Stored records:
□ □ □ □ □ □ □

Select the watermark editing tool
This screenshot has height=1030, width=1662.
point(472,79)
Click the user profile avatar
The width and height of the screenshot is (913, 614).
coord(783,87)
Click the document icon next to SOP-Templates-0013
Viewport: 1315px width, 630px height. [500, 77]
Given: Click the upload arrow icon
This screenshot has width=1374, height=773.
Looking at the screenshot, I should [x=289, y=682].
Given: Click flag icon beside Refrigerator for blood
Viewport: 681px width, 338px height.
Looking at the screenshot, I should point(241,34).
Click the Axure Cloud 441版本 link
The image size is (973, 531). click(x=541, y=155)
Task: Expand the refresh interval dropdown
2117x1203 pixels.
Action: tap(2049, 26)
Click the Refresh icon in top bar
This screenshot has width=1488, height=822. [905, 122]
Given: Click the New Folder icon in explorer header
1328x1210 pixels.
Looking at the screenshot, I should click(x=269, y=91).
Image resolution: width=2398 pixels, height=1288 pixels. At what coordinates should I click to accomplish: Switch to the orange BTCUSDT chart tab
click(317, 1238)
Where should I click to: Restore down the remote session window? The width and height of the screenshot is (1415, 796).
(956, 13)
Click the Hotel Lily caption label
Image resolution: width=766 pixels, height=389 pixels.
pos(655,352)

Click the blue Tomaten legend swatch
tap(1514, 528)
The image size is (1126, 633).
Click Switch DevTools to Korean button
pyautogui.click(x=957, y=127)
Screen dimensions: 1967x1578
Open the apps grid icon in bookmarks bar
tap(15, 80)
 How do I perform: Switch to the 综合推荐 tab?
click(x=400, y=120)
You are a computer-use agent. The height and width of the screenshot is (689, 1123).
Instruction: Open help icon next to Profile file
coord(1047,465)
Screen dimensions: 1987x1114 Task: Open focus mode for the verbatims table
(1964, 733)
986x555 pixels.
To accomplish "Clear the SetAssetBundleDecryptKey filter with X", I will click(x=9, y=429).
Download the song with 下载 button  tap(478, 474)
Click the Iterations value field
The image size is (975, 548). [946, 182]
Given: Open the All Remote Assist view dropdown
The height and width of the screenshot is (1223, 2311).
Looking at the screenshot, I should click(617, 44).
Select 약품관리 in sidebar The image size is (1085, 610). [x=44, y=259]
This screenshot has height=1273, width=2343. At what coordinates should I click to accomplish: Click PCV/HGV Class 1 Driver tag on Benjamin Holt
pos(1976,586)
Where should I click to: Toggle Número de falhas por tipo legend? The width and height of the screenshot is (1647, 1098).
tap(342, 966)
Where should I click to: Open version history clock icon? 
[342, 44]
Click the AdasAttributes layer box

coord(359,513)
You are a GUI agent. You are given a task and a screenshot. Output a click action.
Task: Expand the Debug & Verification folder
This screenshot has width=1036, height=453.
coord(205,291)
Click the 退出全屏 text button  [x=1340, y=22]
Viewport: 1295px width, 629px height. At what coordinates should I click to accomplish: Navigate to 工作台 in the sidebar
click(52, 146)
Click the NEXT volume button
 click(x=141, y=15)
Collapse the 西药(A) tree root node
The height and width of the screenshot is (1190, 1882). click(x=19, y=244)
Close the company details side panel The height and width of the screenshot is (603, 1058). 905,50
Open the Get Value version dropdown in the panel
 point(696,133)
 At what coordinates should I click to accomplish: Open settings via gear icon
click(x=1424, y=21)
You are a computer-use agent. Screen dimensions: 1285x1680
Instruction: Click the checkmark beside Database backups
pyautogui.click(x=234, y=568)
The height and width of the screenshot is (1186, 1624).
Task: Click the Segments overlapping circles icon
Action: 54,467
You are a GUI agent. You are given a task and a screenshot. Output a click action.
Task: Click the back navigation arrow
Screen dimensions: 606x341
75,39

□ □ □ □ □ □ □

Problem statement =>
Set down again, word for word, the stretch of records from the line with "Screen dimensions: 1987x1114" to the line with "Select 약품관리 in", both of those lines included.

Exercise response =>
Screen dimensions: 1987x1114 Task: Open focus mode for the verbatims table
(1964, 733)
986x555 pixels.
To accomplish "Clear the SetAssetBundleDecryptKey filter with X", I will click(x=9, y=429).
Download the song with 下载 button  tap(478, 474)
Click the Iterations value field
The image size is (975, 548). [946, 182]
Given: Open the All Remote Assist view dropdown
The height and width of the screenshot is (1223, 2311).
Looking at the screenshot, I should click(617, 44).
Select 약품관리 in sidebar The image size is (1085, 610). [x=44, y=259]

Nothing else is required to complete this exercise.